Kendi teknemiz ile dünya turuna başlamadan önce; çok usta denizciler olan ve bu okyanusu iki yönlü defalarca geçen sevgili Gülin ve Ekber ile denemenin ne kadar haklı bir karar olduğunu Virgin Adaları’ndan Bermuda’ya kadar kısa etap olan 840 mil ve beş buçuk günlük seyirde bile çok çok iyi anladık. Bu dev ve çok zor Kuzey Atlantik Okyanusu’nda 15 metrelik bir yelkenli olan Soulmate ve altı kişilik bir ekiple yaklaşık 3.500 mil. Hem de batıdan doğuya! Düşününce bile içini ürpertiyor aslında. Hayatım boyunca hep yüksek adrenalin ve heyecan bağımlısı olarak yaşadım ve bu duygu beni hep diri tuttu. Sanırım bu benim adrenalin deneyimlerimin en başında yer alacak.

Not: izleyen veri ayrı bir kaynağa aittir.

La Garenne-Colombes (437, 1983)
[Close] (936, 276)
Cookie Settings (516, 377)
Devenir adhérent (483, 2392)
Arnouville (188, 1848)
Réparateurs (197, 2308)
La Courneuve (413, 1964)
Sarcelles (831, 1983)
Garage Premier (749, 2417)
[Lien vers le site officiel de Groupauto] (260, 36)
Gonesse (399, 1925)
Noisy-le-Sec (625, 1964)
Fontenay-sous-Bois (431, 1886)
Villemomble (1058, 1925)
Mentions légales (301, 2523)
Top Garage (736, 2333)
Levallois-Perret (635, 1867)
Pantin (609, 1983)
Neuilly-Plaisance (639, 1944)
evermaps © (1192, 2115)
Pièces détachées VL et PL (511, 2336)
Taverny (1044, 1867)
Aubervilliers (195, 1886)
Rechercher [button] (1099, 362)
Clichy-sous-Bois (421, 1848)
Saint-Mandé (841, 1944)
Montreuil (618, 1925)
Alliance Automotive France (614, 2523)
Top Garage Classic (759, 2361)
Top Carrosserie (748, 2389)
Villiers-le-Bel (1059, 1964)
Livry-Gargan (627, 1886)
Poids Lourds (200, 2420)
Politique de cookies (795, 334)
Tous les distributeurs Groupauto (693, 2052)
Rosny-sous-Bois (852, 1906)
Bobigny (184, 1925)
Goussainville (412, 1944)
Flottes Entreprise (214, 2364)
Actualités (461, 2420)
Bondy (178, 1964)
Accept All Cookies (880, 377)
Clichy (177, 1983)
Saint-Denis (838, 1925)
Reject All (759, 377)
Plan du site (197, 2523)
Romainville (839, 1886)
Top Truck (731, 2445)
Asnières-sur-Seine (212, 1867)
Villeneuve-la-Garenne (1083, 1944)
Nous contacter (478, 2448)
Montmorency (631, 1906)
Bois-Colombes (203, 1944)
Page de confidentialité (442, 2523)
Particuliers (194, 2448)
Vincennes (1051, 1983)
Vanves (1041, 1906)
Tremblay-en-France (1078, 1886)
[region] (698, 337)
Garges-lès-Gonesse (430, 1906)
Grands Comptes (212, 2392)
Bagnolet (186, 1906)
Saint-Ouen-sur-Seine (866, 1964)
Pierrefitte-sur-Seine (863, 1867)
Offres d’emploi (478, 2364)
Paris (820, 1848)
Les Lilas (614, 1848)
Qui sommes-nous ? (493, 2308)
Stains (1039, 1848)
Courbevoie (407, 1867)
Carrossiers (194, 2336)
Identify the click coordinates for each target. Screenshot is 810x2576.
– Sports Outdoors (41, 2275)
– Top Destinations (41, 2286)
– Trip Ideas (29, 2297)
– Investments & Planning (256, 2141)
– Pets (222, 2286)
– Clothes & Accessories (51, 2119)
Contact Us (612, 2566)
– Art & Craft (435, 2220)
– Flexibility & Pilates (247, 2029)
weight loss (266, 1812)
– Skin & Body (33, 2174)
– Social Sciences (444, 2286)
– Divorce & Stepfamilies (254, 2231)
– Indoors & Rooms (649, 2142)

İlk etap olan Bermuda’ya ulaşmak bile; başarma hissi, heyecan, sabır, mukavemet, merak, deneyim, adrenalin gibi birçok duygumun zirve yapmasını sağladı. Sema, sert deniz ve havalarda daha da ışıldadığımı söylüyor. Şimdi önümüzde çok daha uzun ve zor olan Azorlar etabı var. Sonrasında da Portekiz etabı. Haydi hayırlısı ve selametle diyorum.
Bermuda enerji barı
Yaz aylarında Akdeniz’de olabilmek için Atlantik geçişimizin birinci ayağı Bermuda’ya vardık. Bundan sonra rotamız Azorlar ve Portekiz... Uzun yollarda teknenin hazırlığının yanı sıra ekibin
seyir zevkini yeniden tattım. Gece vardiyasında camadanlı yelkenlerin arasından mehtap ve yıldızların dansını seyrederken okyanusun dost yüzüne defalarca teşekkür ettim. Sonra dalgalar biraz büyüse de yine de kolayına bir seyirle Bermuda’ya ulaştık. Evet becermiştik! Biz tabii kendi adımıza. Şimdi sırada zorlu Azorlar etabı var. Yarın çıkmayı planlıyoruz; yine merak ve heyecan, korku ve ürküntü ile karışık... Okyanusun sınavındayız. Bu sadece engin sularda yapılan uzun bir yolculuk değil, aynı zamanda kendimize bir yolculuk. Denizin içimizde yansımaları ile şeffaflaşan duygular, yüzleşmeler, altı kişi 15 metre tekne içinde 1520 gün... Hazırız sanırım. Umarım hazırızdır! Teşekkürler sevgili Ekber ve Gülin bu sınavda yanımızda olduğunuz, öğrettikleriniz ve güvende hissettirdiğiniz için. Teşekkürler Soulmate bizi tam bir emniyetle buralara getirdiğin için ve teşekkürler sevgili Atlantik şimdiye kadar bize dost yüzünü gösterdiğin için. Devamını da bekliyoruz. Selametle diyelim...
Arif Molu
İngiliz Virgin Adaları’ndan Bermuda’ya yapılacak seyre başlarken, meşhur Bermuda Şeytan Üçgeni’ni bir kenarı boyunca da olsa geçmek fikri sırtımı ürpertmiyor değildi. Ama bir yanda Gülin ve Ekber gibi iki tecrübeli denizci, öte yanda geçen bir buçuk yılda katıldığım 6.000 mile varan seyirlerin önümüzdeki bu seferi eşsiz bir maceraya dönüştürebileceğini de hissediyordum. Seferin ilk iki gününde, bordadan ve kıçtan aldığımız kısa aralıklı düzensiz dalgalar biraz keyfimizi kaçırsa da, bu seferi eşsiz bir deneyim olarak anılarımıza yazacak kadar da keyifli bir yolculuk oldu. Yolculuğun sonunda ise Bermuda radyosundan yapılan çağrıdaki candan ve güven veren ses, hedefimize selametle ulaştığımızı müjdeliyordu. Şimdi sıra daha da uzun ve zorlu Bermuda Azor Takımadaları geçişinde.
Muhip Özkan
2015 yılında Ekber ve Gülin kaptanlarla yaptığımız Akdeniz seyahati ve sonrasında İstanbul fuarlarındaki konuşmalarımızda benim için bir macera niteliğinde olan 2017 Atlantik dönüşüne katılmaya karar verdim. Mart 2017 tarihinde Ankara Üniversitesi öğretim üyeliğinden emekli olunca bu kararı uygulamadaki en büyük engel ortadan kalkmış oldu. 27 Nisan’da Ankara’dan başlayan yolculuğum 28 Nisan’da St. Thomas’taki müzikli ve romlu karşılamayla taçlandı. Karayiplerdeki bazen yağmurlu bazen güneşli dört günün ardımızdan bıraktıklarımızdan dolayı hüzünlü ama huzurlu, mutlu, heyecanlı şekilde 2 Mayıs’ta Bermuda’ya doğru yola çıktık. Kaptanlarımızın isabetli hava tahminleri ve doğru yönlendirmeleriyle yolculuğumuzun bu etabı bizleri hırpalamadan Bermuda St. George Adası’nda 7 Mayıs’ı 8 Mayıs’a bağlayan gece alargada sona erdi. 9 Mayıs’ta Captain Smoke’s Marina’ya bağlanarak karaya ilk adımımızı attık.